Salahsatu jalan menurutnya adalah melalui kerjasama antar daerah untuk menyuplai daerah yang sedang kekurangan stok daging.

Hal tersebut disampaikannya seusai rapat koordinasi dengan para menteri di Gedung Menko Perekonomian, Jalan Lapangan Banteng, Jakarta kamis (31/1/2013).

“Kita sudah bertemu dengan daerah-daerah sentra produsen Sapi, sepeti jateng, jatim dan NTT, mereka bilang siap mensuplai,” ujarnya kepada wartawan.

Pria yang juga kader Partai Keadilan Sejahtera (PKS) itu menjadwalkan, suplai akan dilakukan pada awal-awal bulan Februari dengan estimasi ribuan ekor sapi, demi stabilisasi harga yang fluktuatif di ibukota.

Lebih lanjut, Suswono mengatakan sudah melakukan koordinasi dengan pemerintahan Jokowi  mengenai masalah distribusi ini.
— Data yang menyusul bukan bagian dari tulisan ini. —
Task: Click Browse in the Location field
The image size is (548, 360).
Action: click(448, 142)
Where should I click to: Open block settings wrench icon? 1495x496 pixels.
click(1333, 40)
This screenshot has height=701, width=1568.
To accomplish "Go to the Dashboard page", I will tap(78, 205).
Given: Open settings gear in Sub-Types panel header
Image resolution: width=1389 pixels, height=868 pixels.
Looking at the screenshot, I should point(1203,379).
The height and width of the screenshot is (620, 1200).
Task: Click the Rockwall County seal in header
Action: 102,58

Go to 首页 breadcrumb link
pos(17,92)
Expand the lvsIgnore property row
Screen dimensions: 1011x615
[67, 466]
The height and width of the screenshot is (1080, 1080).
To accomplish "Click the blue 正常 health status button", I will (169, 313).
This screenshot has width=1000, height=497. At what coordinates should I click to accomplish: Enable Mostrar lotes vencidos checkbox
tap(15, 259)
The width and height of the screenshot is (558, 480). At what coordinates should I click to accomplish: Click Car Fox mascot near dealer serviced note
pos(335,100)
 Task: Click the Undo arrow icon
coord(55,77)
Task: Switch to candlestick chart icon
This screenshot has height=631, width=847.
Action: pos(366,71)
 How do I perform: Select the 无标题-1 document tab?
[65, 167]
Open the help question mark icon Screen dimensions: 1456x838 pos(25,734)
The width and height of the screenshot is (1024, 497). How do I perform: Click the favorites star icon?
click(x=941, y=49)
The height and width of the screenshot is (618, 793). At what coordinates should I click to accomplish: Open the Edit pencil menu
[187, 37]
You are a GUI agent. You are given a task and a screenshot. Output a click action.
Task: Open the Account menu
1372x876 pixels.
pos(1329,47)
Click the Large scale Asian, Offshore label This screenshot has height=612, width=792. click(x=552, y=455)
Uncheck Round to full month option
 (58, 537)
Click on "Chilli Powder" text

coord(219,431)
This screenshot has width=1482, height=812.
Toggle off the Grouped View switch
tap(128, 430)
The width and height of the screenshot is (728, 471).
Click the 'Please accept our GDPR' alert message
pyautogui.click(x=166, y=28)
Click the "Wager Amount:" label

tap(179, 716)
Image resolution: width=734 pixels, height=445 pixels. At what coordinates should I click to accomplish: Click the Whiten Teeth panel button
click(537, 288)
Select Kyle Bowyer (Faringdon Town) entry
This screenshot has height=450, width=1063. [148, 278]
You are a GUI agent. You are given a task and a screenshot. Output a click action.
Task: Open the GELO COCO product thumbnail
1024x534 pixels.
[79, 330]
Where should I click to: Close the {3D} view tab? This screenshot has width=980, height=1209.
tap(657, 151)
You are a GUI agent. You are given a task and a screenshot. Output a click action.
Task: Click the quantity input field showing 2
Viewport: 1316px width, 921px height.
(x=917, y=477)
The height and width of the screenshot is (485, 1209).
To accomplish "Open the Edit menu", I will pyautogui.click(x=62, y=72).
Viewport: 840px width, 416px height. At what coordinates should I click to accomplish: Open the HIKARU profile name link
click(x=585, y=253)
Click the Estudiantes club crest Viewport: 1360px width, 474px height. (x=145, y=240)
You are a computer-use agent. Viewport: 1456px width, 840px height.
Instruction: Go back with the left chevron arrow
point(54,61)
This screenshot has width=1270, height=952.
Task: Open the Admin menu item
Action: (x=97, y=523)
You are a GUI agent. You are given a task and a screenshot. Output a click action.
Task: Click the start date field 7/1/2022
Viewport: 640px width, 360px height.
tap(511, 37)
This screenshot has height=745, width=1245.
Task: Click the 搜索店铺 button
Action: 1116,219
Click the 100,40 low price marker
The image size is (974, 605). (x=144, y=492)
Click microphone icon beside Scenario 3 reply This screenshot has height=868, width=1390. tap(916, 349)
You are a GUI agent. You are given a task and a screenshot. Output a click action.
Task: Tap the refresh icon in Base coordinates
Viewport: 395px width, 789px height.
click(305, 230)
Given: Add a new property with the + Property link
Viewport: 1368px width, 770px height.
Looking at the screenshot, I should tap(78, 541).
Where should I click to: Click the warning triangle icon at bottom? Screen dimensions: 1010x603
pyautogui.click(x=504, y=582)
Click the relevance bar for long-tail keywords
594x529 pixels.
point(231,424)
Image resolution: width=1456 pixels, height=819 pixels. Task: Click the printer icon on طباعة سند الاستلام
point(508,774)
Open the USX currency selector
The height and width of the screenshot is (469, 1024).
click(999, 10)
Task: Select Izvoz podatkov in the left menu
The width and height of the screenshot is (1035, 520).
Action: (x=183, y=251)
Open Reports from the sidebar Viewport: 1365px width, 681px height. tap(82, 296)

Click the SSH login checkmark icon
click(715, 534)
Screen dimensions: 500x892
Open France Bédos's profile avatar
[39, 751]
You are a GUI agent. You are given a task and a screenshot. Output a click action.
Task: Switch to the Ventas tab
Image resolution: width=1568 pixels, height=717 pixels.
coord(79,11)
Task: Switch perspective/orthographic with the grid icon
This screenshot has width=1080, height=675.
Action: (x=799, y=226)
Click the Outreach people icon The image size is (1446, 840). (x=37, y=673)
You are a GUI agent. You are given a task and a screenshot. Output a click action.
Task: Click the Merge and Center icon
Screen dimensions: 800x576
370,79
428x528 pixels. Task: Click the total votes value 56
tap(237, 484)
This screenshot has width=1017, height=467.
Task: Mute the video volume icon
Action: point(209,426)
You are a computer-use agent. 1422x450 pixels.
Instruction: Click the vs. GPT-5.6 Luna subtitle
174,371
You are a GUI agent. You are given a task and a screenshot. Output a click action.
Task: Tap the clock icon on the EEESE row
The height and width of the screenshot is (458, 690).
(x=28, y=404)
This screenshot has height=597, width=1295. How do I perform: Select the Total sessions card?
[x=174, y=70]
“Ya, tentunya mereka akan rapat, seperti dengan Wakil Gubernur DKI, Pak Ahok sehingga siap untuk mensuplai kebutuhan DKI berapa, jadi masing-masing daerah juga sudah ditentukan,” tandasnya.

Seperti diketahui sebelumnya, sampai saat ini harga daging masih tetap berada di kisaran harga tertinggi. Daging sapi di kawasan pasar Kebayoran Lama , Jakarta Selatan misalnya, pada pantauan LICOM hari Minggu (27/1/13), harganya berkisar antara Rp 100.000; per kilogram, dari sebelumnya yang berkisar antara Rp 70.000;
ataupun Rp 80.000; pada beberapa waktu sebelumnya.